In 20+ years, I've honed my techniques down to an art form. With a few simple tweaks, and sometimes, a little more ram, most machines can perform much better than they would otherwise. Lets get started on speeding up that old clunker.
The first thing I always do is the easiest thing on the list. It's using a little tool called "Tune XP". First, download Tune XP from the following URL: http://www.download.com/TuneXP/3640-2086_4-10290928. html . After installing the tool, run it. Under the Memory and File System menu, enable the following options: Faster Shutdown, File Allocation Size Tweak, Optimize prefetch, and Increase NTFS performance. Also, in the same menu, set the "IO Lock Limit" to the amount of ram that you have in your system. Under the hardware menu, enable all of the options.
Now, download pagedefrag from the following URL: http://www.microsoft.com/technet/sysinternals/Utilit ies/PageDefrag.mspx.
Unzip the file into a temp folder and run it. Choose the option to defrag the page file on every reboot. Once it's defragged, it won't take any time at all to defrag.

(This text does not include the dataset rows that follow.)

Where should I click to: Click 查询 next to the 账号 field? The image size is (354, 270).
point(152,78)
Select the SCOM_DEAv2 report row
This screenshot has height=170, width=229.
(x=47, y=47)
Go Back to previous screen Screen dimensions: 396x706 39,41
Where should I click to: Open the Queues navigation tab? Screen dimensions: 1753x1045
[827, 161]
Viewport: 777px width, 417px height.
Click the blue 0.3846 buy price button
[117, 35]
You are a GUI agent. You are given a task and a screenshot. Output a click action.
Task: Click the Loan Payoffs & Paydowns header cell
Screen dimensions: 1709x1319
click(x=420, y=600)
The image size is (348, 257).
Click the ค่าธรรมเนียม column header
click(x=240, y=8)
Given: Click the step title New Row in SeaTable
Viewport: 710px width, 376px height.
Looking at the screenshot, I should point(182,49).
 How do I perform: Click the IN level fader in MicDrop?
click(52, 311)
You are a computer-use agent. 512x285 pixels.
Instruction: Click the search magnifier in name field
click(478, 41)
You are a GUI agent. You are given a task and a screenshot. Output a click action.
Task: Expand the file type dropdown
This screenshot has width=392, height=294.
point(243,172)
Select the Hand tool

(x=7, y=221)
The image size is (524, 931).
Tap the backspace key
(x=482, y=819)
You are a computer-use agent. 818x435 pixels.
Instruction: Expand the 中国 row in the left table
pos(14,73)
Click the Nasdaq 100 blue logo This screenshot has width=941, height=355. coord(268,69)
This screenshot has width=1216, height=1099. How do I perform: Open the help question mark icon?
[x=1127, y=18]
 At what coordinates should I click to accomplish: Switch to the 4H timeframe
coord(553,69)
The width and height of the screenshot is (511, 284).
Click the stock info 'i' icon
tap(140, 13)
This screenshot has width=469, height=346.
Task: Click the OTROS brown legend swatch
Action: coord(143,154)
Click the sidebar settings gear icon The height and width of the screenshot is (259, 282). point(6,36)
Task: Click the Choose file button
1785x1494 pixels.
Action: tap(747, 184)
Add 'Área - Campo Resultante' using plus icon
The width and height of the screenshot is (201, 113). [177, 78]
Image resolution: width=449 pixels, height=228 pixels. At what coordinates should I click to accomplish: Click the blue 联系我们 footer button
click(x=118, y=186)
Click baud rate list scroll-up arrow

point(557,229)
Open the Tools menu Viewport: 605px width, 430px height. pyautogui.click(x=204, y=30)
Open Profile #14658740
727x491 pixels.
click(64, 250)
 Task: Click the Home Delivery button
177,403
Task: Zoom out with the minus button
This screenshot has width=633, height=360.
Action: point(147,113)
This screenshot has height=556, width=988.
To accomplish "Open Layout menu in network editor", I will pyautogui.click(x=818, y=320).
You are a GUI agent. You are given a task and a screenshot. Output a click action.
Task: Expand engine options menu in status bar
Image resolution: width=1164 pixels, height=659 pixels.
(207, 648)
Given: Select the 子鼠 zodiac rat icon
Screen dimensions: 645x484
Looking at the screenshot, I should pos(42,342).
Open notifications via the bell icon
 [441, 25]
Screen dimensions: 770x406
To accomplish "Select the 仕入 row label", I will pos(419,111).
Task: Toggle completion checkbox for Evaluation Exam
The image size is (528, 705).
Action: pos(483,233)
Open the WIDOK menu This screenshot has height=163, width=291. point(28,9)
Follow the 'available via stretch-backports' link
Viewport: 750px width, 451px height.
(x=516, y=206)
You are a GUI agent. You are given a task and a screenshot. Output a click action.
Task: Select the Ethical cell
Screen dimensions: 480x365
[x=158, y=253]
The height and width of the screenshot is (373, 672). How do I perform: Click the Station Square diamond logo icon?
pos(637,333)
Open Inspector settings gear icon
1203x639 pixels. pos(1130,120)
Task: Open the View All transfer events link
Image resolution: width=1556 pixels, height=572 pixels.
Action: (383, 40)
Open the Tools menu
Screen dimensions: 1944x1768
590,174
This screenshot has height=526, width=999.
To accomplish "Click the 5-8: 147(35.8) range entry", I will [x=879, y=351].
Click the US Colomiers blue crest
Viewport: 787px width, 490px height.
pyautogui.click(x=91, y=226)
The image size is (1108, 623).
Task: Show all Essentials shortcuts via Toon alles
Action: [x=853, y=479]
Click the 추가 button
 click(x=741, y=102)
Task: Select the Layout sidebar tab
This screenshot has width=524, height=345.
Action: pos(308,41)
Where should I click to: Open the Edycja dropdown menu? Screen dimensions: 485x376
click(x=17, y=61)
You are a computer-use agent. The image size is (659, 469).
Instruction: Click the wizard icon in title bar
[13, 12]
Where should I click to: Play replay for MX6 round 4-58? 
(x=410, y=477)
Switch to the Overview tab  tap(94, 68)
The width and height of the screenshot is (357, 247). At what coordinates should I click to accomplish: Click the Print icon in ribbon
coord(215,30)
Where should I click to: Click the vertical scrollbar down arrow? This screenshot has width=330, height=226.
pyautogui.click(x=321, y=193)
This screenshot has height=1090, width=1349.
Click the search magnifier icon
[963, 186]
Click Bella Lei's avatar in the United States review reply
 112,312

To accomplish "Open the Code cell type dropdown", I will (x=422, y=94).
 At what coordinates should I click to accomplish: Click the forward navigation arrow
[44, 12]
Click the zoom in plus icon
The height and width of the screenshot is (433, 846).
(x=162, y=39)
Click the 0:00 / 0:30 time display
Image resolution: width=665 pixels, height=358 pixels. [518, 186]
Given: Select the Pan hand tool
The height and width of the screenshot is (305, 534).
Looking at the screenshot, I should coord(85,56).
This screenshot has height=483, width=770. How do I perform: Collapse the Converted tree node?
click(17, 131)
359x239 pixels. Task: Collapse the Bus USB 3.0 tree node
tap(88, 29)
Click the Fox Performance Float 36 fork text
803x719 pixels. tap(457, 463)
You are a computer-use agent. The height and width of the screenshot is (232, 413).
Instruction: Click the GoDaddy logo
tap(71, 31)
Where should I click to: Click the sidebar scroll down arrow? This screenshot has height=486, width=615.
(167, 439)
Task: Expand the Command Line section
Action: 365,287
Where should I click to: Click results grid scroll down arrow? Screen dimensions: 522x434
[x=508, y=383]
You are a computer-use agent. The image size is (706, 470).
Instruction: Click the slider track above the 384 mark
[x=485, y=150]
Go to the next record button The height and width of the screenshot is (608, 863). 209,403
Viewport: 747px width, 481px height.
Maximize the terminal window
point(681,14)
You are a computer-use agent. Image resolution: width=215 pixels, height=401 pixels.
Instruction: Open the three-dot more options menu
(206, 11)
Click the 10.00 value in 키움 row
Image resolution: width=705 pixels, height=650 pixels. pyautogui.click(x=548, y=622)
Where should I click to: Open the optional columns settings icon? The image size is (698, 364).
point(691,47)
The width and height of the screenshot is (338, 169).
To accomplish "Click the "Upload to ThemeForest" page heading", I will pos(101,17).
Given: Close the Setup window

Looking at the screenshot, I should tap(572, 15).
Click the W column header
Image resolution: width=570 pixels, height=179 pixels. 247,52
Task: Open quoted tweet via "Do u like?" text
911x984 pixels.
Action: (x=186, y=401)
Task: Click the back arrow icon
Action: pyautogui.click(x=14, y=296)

This file defrags the page file and parts of the registry that a normal defrag cannot defragment.
The next thing to do is to remove unnecessary startup items under your startup folders. The easiest way to do this is to click on start, then run, then type MSCONFIG and hit enter. Go to the startup tab and uncheck anything that is unnecessary. Typical things to remove is ctfmon, anything acrobat or adobe, anything associated with wildtangent, real, or java. Removing these things will not disable functionality, but will cause the individual programs not to start as fast. Usually the tradeoff is not worth it because these programs are not ran frequently enough. Other items in the startup should be typed into GOOGLE and look if other people are disabling it in startup or not.
Next go to the control panel and then "add/remove programs" and remove programs that you know you don't use. Don't remove anything you're not sure what it is-regardless of what it says in the "Last used" column of the add/remove programs control panel. Click "no" if it asks you if you want to reboot.